I want to calculate median on nested field. Nested field contains of list of objects that have some attributes. I want to filter out some of them before I calculate median. For example, let's say I have 10 objects in nested field, but only 7 of 10 will be taken for calculating median.
query_median = {
"query": {
"bool": {
"filter": [
{
"term": {
"date": "2020-05-18"
}
},
{
"term": {
"group_name": "some_name"
}
}
]
}
},
"aggs": {
"median_value": {
"nested": {
"path": "people"
},
"aggs": {
"median": {
"percentiles": {
"field": "people.for_median_attr",
"percents": [50]
}
}
}
}
}
}
Above query works, but it has no filters.
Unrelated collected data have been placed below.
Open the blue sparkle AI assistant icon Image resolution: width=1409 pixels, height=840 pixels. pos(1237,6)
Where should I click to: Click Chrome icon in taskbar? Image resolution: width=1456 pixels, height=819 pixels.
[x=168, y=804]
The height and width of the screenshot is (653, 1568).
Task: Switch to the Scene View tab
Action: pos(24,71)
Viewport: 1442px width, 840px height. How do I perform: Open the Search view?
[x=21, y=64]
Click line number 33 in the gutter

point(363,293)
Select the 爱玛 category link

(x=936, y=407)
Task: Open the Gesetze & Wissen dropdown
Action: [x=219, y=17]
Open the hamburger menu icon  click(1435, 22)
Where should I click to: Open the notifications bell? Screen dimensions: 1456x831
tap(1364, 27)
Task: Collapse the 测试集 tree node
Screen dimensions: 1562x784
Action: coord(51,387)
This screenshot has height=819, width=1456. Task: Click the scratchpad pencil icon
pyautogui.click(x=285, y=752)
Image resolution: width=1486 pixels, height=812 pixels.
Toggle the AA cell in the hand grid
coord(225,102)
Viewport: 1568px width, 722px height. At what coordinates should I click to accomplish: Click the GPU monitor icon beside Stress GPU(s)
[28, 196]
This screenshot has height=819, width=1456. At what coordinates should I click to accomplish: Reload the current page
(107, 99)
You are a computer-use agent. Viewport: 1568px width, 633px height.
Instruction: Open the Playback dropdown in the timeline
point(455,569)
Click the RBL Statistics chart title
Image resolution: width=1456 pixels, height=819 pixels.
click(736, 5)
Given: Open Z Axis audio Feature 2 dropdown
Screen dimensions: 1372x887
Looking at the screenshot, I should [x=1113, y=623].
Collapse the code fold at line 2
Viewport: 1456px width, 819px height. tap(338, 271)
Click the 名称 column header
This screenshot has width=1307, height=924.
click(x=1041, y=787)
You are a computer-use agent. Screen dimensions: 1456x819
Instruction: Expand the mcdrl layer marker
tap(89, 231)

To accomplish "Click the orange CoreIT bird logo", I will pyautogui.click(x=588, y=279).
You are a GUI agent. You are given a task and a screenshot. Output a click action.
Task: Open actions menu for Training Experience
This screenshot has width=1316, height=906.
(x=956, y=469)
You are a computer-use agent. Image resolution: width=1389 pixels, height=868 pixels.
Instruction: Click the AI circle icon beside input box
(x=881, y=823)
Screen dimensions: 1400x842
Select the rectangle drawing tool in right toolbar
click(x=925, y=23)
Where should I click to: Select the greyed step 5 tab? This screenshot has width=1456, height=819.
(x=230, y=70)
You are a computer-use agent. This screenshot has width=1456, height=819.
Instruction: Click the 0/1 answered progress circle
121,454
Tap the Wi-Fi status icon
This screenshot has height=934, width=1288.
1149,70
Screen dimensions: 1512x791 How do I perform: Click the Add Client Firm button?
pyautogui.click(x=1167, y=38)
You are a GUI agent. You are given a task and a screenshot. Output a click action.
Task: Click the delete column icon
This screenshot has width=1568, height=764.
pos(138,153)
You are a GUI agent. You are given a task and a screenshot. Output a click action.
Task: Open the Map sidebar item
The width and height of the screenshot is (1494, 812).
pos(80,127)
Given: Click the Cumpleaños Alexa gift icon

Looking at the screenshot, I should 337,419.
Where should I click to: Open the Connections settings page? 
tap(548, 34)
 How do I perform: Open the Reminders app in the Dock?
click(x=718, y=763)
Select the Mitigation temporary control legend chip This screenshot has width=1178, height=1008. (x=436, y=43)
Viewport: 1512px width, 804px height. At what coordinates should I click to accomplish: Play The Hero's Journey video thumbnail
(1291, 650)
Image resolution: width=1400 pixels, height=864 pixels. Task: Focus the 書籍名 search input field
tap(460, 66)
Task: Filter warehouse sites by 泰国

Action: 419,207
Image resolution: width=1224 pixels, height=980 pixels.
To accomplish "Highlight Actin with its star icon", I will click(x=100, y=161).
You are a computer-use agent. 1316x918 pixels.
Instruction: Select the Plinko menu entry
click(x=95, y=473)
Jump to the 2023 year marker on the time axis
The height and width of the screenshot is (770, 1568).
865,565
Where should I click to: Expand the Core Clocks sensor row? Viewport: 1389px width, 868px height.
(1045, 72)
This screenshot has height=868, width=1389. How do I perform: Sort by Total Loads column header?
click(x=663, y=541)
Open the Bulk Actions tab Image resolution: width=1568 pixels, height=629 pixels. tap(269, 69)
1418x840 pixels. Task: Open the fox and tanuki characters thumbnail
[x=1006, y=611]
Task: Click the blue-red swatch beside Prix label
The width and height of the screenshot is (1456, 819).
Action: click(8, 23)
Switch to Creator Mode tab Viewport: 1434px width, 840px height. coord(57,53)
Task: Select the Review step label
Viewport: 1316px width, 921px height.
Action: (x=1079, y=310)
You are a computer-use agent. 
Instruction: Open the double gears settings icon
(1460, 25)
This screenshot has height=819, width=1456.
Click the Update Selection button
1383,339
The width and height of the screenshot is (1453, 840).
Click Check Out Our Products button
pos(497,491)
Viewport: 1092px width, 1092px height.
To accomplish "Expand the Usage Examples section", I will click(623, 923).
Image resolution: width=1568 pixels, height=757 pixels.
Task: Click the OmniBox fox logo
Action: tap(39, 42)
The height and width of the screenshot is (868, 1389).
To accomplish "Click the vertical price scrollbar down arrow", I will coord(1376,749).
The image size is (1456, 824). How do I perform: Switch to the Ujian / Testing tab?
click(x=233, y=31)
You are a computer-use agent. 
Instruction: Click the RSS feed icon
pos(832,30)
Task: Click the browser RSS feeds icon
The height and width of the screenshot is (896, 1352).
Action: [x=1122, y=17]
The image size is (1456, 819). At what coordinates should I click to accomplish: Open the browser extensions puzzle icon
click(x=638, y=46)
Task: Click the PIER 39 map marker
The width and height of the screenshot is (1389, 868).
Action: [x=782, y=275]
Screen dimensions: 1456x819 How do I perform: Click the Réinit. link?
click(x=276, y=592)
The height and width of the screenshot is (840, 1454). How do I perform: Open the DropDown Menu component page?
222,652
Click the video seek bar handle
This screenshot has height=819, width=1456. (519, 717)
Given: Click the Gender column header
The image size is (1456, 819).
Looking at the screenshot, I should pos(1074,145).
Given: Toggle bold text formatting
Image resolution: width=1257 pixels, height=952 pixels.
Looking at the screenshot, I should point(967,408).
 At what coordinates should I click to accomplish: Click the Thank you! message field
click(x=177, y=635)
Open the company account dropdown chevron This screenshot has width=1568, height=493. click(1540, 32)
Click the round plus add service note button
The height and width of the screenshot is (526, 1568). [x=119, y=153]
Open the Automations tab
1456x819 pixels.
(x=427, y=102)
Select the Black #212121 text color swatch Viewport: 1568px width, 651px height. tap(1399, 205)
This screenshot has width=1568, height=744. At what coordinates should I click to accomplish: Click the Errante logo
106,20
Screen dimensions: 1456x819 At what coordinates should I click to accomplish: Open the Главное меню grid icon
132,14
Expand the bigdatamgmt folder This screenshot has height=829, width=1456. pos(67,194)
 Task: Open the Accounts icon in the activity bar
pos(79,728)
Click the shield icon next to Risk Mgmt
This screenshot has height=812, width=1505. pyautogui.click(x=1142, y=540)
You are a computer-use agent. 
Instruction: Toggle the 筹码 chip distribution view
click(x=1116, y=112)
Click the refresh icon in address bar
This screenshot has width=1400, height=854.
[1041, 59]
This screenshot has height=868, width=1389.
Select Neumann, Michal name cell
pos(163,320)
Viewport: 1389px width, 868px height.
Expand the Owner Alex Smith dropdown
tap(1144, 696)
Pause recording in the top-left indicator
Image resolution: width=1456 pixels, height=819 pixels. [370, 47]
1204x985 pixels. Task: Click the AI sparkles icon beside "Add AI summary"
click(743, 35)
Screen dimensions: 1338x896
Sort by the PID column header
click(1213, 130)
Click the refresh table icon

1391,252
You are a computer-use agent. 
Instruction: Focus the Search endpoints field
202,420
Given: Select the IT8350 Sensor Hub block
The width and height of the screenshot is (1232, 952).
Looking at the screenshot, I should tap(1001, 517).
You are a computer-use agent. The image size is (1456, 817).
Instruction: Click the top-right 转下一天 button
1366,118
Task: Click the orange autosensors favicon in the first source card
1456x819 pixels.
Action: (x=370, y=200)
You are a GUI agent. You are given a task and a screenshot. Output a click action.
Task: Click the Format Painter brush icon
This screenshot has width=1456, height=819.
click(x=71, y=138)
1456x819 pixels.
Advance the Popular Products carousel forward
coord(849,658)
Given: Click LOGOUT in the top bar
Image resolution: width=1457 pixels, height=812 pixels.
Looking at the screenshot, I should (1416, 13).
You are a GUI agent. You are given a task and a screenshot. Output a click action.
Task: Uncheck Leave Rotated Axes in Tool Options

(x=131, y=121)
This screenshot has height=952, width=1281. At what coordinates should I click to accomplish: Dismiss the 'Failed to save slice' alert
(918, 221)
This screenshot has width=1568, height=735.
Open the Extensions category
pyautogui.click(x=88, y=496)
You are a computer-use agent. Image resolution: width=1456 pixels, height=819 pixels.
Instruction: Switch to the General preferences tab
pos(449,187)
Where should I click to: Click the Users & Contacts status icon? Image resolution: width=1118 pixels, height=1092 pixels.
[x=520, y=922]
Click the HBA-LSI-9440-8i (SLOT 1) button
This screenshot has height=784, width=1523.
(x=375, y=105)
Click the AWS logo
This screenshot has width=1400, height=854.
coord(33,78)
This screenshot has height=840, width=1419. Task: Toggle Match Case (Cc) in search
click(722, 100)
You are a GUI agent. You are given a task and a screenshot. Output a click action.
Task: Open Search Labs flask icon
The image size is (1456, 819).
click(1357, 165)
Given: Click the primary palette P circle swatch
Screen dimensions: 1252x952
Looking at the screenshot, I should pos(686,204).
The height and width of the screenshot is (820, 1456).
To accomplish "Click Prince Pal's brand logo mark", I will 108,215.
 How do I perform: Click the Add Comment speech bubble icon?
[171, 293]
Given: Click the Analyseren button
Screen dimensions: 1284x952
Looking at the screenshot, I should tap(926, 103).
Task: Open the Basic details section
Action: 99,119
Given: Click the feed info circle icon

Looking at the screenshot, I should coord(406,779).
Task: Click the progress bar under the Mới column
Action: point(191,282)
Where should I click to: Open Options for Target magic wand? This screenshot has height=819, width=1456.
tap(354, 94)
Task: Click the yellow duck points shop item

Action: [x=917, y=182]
When I want to add additional filters in aggs, it gives me the same value as in case without any filter. Below what I tried:
query_median = {
"query": {
"bool": {
"filter": [
{
"term": {
"date": "2020-05-18"
}
},
{
"term": {
"group_name": "some_name"
}
}
]
}
},
"aggs": {
"median_value": {
"nested": {
"path": "people"
},
"aggs": {
"filter_out": {
"filter": {
"bool": {
"must": [
{
"term": {
"people.attr_not_wanted1": False
},
"term": {
"people.attr_not_wanted2": False
}
}
]
}
},
"aggs": {
"median": {
"percentiles": {
"field": "people.for_median_attr",
"percents": [50]
}
}
}
}
}
}
}
}
Example document:
{
"_index" : "some_index",
"_type" : "_doc",
"_id" : "some_id",
"_score" : 1.0,
"_source" : {
"date" : "2020-05-10",
"group_name" : "some_name",
"org_code" : "some_code",
"people" : [
{
"nickname" : "xxx",
"review_count" : 20.0,
"not_wanted_1" : false,
"not_wanted_2" : false
},
{
"nickname" : "yyy",
"review_count" : 18.0,
"not_wanted_1" : false,
"not_wanted_2" : false
},
{
"nickname" : "zzz",
"value_for_median" : 11.0,
"not_wanted_1" : true,
"not_wanted_2" : true
},
...
]
}
}
]
}
In this case, median is calculated only from two numbers: 20 and 18.